Los textos joánicos se podrían dividir en dos series;
establecer por una parte la dependencia del Hijo, y por otra su unidad
con el Padre, y fácilmente se concluiría en la incoherencia (entre esa
dependencia de Nuestro Señor y su divinidad que lo hace igual a Dios). Sin
embargo, tenemos que esforzarnos por entrar con el evangelista en la corriente
profunda del cristianismo para unirnos con Cristo, para contemplar su vida y
penetrarnos de su pensamiento, y así sentiremos la unidad de la verdad. Más tarde, sobre todo a partir del s.
IV, algunos teólogos mostraron que esas relaciones de origen y de dependencia
son las únicas que pueden distinguir entre sí a las Personas cuya naturaleza es
común y que, por consiguiente, esta dependencia del Hijo hacia el Padre, que a
primera vista parece atentar contra la unidad e incluso contra la igualdad de
ambas Personas, es la que la consagra y la que nos permite concebirla». Es
necesaria una distinción, ya que si no hay distinción en Dios, no hay Trinidad.

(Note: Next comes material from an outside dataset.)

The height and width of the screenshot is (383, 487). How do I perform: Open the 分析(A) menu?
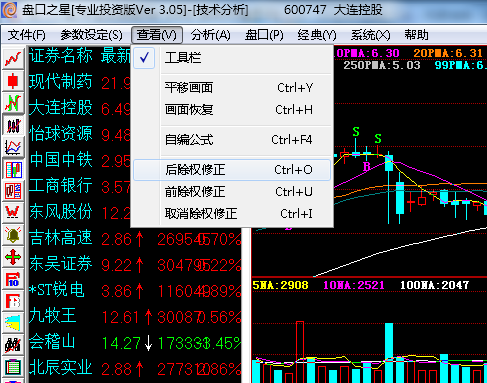coord(210,35)
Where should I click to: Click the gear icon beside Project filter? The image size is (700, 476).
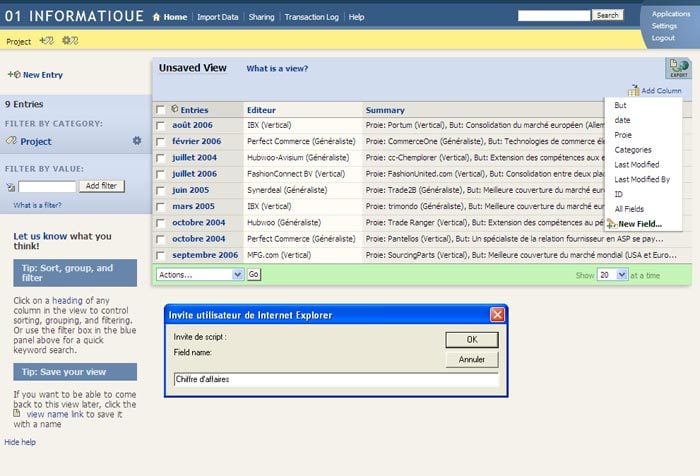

Al haber tres Personas, tiene que haber relaciones de filiación por parte del
Hijo, y de procesión por parte del Espíritu Santo y, por consiguiente,
relaciones de dependencia total. El Hijo depende del Padre en su ser, pero
nunca ha tenido principio, sino que ha existido siempre en la eternidad. Dios
es eterno y, una vez más, esta generación es el hodie eterno, lo que
hace que el Hijo sea completamente igual al Padre.